-- start of Page --

Gregory Nagy (, ; born October 22, 1942 in Budapest) is an American professor of Classics at Harvard University, specializing in Homer and archaic Greek poetry. Nagy is known for extending Milman Parry and Albert Lord's theories about the oral composition-in-performance of the Iliad and Odyssey.

Education and career
Nagy received his A.B. from Indiana University in 1962 in classics and linguistics, and his Ph.D. from Harvard University in 1966 in classical philology.

Since 1966, he has been a professor at Harvard University.

Since 2000, he has been the director of the Center for Hellenic Studies, a Harvard-affiliated research institution in Washington, DC. He is the Francis Jones Professor of Classical Greek Literature and Professor of Comparative literature at Harvard, and continues to teach half-time at the Harvard campus in Cambridge, Massachusetts. From 1994 to 2000, he served as Chair of the Classics Department at Harvard University. He was Chair of Harvard's undergraduate Literature Concentration from 1989 to 1994. He served as the president of the American Philological Association in the academic year 1990-91.

Since 2015, he has been posting his current work on a weekly basis at his research blog, Classical Inquiries.

Massive open online course
In 2013 Harvard offered his popular class, The Ancient Greek Hero, which thousands of Harvard students had taken over the last few decades, through edX as a massive open online course. To assist Professor Nagy, Harvard appealed to alumni to volunteer as online mentors and discussion group managers. About 10 former teaching fellows have also volunteered. The task of the volunteers is to focus online class discussion on the course material. The course had 27,000 students registered.

-- end of Page --
-- start of Extracted data --

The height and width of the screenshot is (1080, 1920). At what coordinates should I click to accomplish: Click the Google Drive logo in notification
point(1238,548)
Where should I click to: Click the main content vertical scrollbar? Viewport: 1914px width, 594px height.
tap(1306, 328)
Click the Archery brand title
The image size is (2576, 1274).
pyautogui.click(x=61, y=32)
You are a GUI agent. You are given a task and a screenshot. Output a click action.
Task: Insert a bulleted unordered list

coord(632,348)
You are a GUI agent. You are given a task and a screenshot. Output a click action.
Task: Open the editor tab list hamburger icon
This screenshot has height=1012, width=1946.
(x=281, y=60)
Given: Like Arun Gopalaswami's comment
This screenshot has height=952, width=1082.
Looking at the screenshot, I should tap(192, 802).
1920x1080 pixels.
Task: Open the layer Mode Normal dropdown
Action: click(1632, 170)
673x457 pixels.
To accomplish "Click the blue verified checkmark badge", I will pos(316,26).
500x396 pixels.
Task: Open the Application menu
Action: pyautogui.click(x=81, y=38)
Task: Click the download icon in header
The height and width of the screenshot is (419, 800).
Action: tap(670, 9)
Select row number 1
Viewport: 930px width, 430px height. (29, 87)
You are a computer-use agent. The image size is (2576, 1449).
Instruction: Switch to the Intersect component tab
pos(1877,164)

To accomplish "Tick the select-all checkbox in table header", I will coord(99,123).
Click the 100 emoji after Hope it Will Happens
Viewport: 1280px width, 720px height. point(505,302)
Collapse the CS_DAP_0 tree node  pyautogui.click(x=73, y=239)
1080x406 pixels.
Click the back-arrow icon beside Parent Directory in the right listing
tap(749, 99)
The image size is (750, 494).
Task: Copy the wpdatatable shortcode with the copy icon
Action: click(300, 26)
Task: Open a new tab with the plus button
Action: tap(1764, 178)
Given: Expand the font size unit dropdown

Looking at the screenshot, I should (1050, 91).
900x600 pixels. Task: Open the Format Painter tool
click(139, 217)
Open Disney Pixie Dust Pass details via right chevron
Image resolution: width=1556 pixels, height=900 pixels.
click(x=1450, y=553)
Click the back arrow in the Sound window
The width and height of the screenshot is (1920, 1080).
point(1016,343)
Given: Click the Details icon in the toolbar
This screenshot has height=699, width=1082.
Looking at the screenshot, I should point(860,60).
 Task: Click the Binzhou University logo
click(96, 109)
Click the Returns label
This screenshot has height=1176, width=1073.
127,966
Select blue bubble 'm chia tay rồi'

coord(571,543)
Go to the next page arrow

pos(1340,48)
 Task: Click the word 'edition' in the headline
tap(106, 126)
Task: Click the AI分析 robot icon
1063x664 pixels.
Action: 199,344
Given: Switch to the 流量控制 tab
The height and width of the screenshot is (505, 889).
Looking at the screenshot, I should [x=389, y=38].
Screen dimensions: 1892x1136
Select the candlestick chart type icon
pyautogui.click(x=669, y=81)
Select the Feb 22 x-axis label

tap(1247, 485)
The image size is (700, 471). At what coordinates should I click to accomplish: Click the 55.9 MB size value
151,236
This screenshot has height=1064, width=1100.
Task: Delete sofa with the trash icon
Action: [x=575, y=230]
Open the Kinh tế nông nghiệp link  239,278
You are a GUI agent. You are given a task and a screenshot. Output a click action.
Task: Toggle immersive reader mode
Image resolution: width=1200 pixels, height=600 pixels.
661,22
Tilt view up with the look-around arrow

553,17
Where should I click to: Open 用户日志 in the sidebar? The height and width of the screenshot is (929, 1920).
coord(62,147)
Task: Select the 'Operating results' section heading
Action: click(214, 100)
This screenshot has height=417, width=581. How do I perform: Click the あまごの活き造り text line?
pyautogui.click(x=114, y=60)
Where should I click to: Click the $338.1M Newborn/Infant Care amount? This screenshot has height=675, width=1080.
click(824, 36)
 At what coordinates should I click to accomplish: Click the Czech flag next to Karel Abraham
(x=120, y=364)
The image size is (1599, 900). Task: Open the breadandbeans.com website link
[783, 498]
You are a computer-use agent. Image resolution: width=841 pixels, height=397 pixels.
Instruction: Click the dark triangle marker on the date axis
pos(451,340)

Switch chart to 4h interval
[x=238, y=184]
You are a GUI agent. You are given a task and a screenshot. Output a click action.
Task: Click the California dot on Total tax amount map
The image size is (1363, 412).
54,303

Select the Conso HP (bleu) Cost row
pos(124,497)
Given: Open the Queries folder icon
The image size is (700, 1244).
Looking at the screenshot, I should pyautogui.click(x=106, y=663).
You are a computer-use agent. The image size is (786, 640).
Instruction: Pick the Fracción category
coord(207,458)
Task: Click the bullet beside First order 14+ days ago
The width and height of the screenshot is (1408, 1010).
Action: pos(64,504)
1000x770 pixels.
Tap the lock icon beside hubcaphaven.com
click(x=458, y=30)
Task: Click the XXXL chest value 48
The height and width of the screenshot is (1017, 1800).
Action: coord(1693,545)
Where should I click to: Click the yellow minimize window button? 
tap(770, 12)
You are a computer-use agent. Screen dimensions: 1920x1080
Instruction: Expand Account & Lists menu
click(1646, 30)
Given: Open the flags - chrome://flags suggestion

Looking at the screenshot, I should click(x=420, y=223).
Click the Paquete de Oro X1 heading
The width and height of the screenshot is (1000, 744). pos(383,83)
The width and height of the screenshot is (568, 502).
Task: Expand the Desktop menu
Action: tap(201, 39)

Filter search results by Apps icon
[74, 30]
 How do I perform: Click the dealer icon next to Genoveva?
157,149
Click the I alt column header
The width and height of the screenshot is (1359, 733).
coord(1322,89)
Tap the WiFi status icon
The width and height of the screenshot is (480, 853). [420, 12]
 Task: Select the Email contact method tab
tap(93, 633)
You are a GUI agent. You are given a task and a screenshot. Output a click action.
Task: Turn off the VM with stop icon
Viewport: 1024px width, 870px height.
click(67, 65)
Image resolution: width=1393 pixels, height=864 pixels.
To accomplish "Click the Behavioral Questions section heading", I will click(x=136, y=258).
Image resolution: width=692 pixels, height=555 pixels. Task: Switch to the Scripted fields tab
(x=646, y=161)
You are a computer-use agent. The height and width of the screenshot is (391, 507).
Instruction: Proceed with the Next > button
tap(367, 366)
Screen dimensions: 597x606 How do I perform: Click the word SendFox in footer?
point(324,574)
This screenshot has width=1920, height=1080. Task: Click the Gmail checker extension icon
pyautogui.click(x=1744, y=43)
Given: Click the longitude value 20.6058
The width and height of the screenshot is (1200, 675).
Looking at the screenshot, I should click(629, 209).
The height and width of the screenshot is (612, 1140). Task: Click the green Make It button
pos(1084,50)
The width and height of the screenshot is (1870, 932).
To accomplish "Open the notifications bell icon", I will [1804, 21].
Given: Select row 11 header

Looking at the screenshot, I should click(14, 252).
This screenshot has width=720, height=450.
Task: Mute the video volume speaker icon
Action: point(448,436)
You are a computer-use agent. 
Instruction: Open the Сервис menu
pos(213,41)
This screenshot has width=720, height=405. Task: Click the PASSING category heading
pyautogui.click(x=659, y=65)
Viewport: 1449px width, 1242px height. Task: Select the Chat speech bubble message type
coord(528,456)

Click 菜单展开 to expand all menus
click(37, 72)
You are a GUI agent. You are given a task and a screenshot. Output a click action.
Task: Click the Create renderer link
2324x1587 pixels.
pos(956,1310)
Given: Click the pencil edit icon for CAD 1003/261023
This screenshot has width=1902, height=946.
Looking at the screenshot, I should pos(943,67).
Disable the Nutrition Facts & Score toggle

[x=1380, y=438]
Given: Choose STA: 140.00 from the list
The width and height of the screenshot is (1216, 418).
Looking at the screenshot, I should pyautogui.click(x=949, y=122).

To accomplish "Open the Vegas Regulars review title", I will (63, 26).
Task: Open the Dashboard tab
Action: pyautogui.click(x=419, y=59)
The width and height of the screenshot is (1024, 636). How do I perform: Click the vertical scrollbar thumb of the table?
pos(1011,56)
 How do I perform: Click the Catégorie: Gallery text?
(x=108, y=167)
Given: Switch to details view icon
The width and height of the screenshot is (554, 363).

-- end of Extracted data --

Instructions -
[A] Lay out the records as a numbered list, starting at the line that contains "673x457 pixels." and ending at the line that contains "Viewport: 930px width, 430px height. (29, 87)". Leave out any blank lines.
[B] Pick up the text on Gregory Nagy from its final sentence and keep writing.

Answers to each task -
[A]
1. 673x457 pixels.
2. To accomplish "Click the blue verified checkmark badge", I will pos(316,26).
3. 500x396 pixels.
4. Task: Open the Application menu
5. Action: pyautogui.click(x=81, y=38)
6. Task: Click the download icon in header
7. The height and width of the screenshot is (419, 800).
8. Action: tap(670, 9)
9. Select row number 1
10. Viewport: 930px width, 430px height. (29, 87)

[B]
Personal life
Nagy and his wife, Olga Davidson, Research Fellow, Institute for the Study of Muslim Societies and Civilizations, Boston University and chair of the Ilex Foundation, served as Faculty Deans (previously called co-masters) of Currier House at Harvard from 1986 to 1990.

Nagy has two brothers in allied fields: Blaise Nagy is a professor emeritus of Classics at the College of the Holy Cross in Worcester, Massachusetts, while Joseph F. Nagy is the Henry L. Shattuck Professor of Irish Studies in the Department of Celtic Languages and Literatures at Harvard University.

Works

Books

As sole author

 Nagy, Gregory, Greek Dialects and the Transformation of an Indo-European Process (Harvard University Press, 1970)
 Nagy, Gregory, Comparative Studies in Greek and Indic Meter (Harvard University Press, 1974)
 Nagy, Gregory, The Best of the Achaeans: Concepts of the Hero in Archaic Greek Poetry, Revised Edition  (Johns Hopkins University Press, 1998; original publication, 1979)
 Nagy, Gregory, Greek Mythology and Poetics (Cornell University Press, 1990)
 Nagy, Gregory, Pindar's Homer: The Lyric Possession of an Epic Past  (Johns Hopkins University Press, 1990)
 Nagy, Gregory, Poetry as performance. Homer and beyond. (Cambridge University Press, 1996)
 Nagy, Gregory, Homeric Questions (University of Texas Press, 1996)
 Nagy, Gregory, Plato's Rhapsody and Homer's Music : The Poetics of the Panathenaic Festival in Classical Athens (Harvard University Press, 2002)
 Nagy, Gregory, Homeric Responses (University of Texas Press, 2003)
 Nagy, Gregory, Homer's Text And Language (University of Illinois Press, 2004)
Nagy, Gregory, Homer the Classic       (Harvard University Press, 2009)
 Nagy, Gregory, Homer: The Preclassic (University of California Press, 2010)
 Nagy, Gregory,  The Ancient Greek Hero in 24 Hours (Harvard University Press, 2013)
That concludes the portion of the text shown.